Sounds like a tough check to get right from the user's perspective. However, I think a really good approach would be to not find or create a list of non-proprietary formats since there are so many but to instead try to find common proprietary formats such as MS Excel and MS Access files and fail the check of those are found.

When the check passes, the message could indicate that the passing grade isn't the same thing as "you have not used any proprietary formats". What do you think?

gothub commented 5 years ago

Sounds reasonable. Finding the list of proprietary formats may just mean assembling it ourselves.

amoeba commented 5 years ago

Yeah, maybe the NCEAS Data Team would be able to scrap together a short list of what they usually deal with and us developers could fill in any others they don't have much contact with.
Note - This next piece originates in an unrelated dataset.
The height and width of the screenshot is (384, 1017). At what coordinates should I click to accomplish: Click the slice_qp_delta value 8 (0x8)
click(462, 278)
mbjones commented 5 years ago

We could start by going through the DataONE formatId list and marking each format ass proprietary or open or unknown/mixed. That should cover all of the files we have in DataONE.

gothub commented 5 years ago

Here is a list of formats from http://cn.dataone.org/cn/v2/query/solr/?q=formatType:DATA&facet=true&facet.field=formatId&facet.mincount=1&rows=0

Please mark formats that are proprietary:

mbjones commented 5 years ago

Note that some of those are general types (e.g., application/octet-stream, text/xml) that may or may not be used for defining proprietary application types. We really should be more specifically typing those when possible.
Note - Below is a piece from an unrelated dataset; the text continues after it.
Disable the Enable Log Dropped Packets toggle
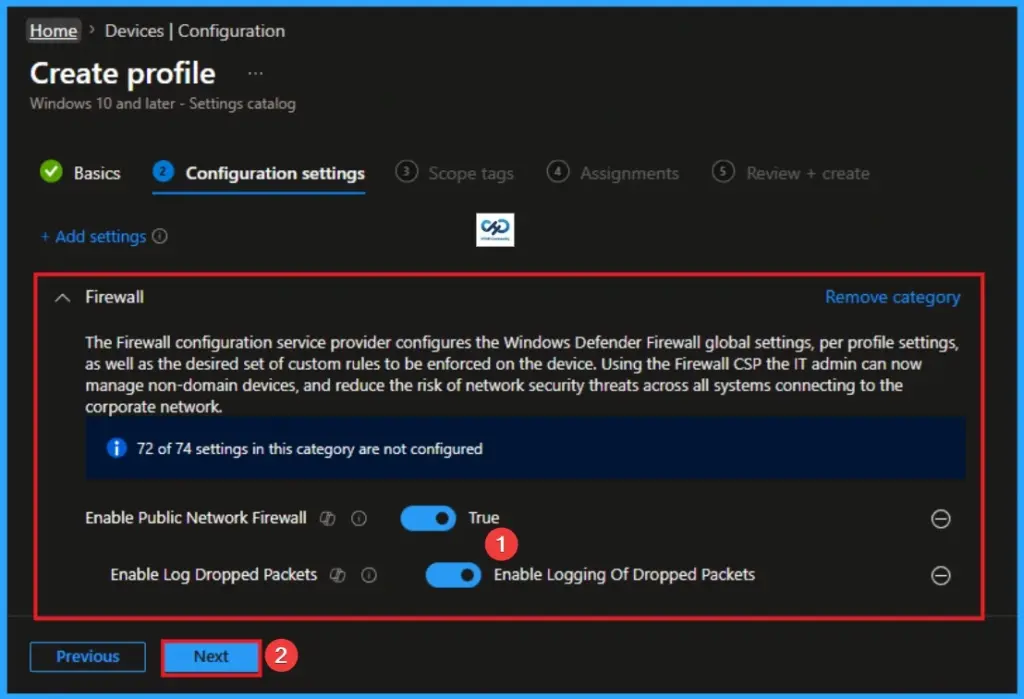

Also, Matlab's most recent format is an HDF5 file format, and so is technically not proprietary, but their earlier .mat formats were proprietary, so it varies by version for Matlab. HDF5 seems to be missing from the list.
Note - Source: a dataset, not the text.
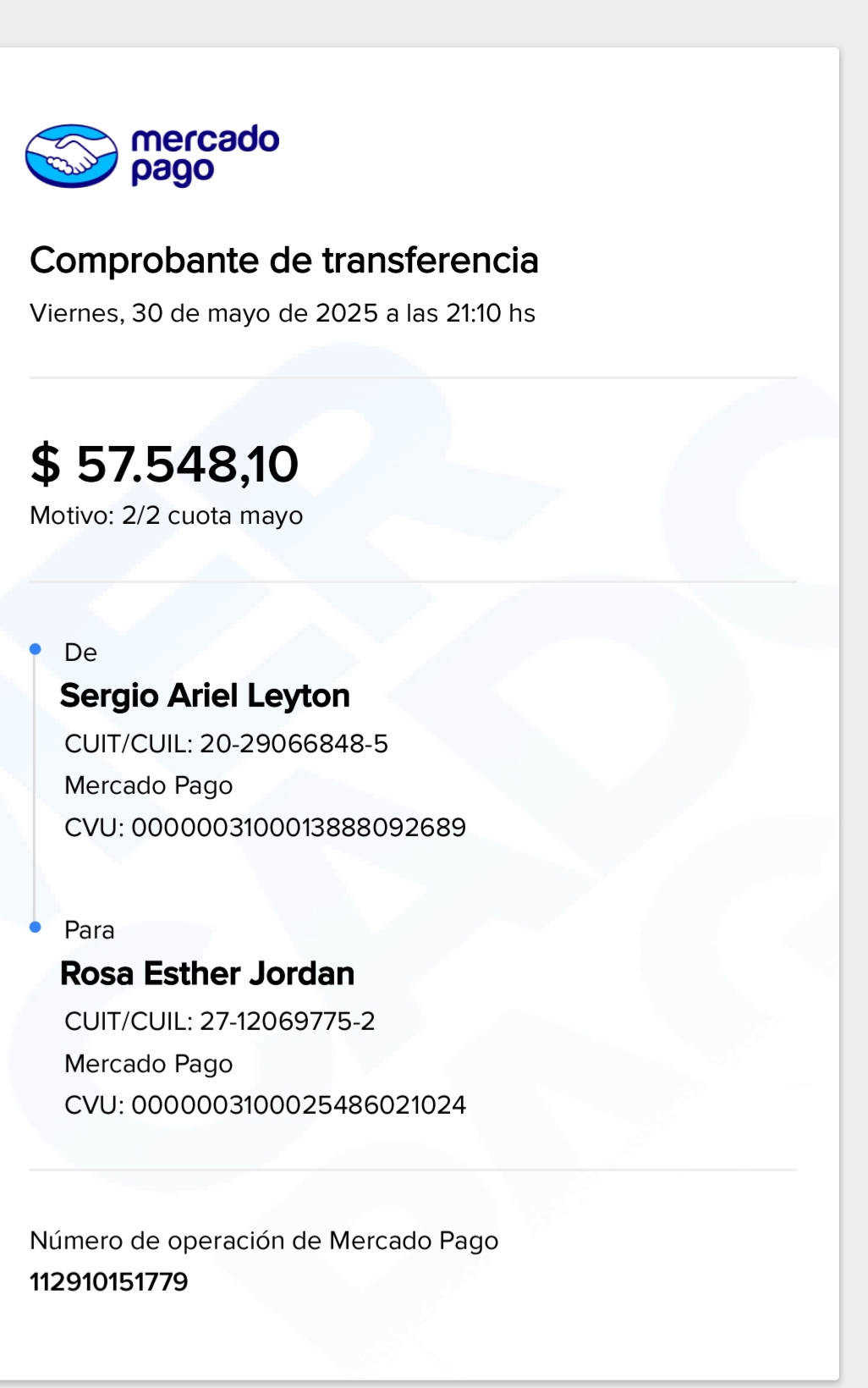This screenshot has height=1388, width=868.
Task: Select operation number 112910151779
Action: tap(109, 1282)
mbjones commented 5 years ago

Also, the full list of registered formats is here:

https://cn.dataone.org/cn/v2/formats

amoeba commented 5 years ago

(@mbjones I added a ticket for adding HDF 4 and 5 to DataONE's Object formats list.)

mbjones commented 5 years ago

Thanks. And I note that the object format list has 5 formats for Matlab, only one of which would be non-proprietary (application/MATLAB-v7.3).

<objectFormat>
    <formatId>application/MATLAB</formatId>
    <formatName>MATLAB programming language script</formatName>
    <formatType>DATA</formatType>
    <mediaType name="text/x-matlab"/>
    <extension>m</extension>
</objectFormat>
<objectFormat>
    <formatId>application/MATLAB-v7.3</formatId>
    <formatName>Mathworks MATLAB version 7.3 (R2006b or later) binary file - HDF5 compatible</formatName>
    <formatType>DATA</formatType>
    <mediaType name="application/octet-stream"/>
    <extension>mat</extension>
</objectFormat>
<objectFormat>
    <formatId>application/MATLAB-v7</formatId>
    <formatName>Mathworks MATLAB version 7 (R14 or later) binary file</formatName>
    <formatType>DATA</formatType>
    <mediaType name="application/octet-stream"/>
    <extension>mat</extension>
</objectFormat>
<objectFormat>
    <formatId>application/MATLAB-v6</formatId>
    <formatName>Mathworks MATLAB version 6 (R8 or later) binary file</formatName>
    <formatType>DATA</formatType>
    <mediaType name="application/octet-stream"/>
    <extension>mat</extension>
</objectFormat>
<objectFormat>
    <formatId>application/MATLAB-v4</formatId>
    <formatName>Mathworks MATLAB version 4 binary file</formatName>
    <formatType>DATA</formatType>
    <mediaType name="application/octet-stream"/>
    <extension>mat</extension>
</objectFormat>
gothub commented 5 years ago

Here is the full list from DataONE formats service:

mbjones commented 5 years ago

I marked Raw image files as proprietary. See https://en.wikipedia.org/wiki/Raw_image_format. However, they often contain critical data and metadata that are lost when the images are converted to open formats. Until a universal open Raw format is available, its probably still beneficial for us to capture raw images in addition to open versions, and so I am not sure we should penalize this in the check. Or maybe we do so and just recognize that there's no good alternative right now, as is similarly true with other binary sensor data formats.

gothub commented 5 years ago

Yeah, not sure, but if we flag (FAIL) formats that are not directly usable (without a conversion by the end user) then there is an incentive for the data creator to provide a more usable format.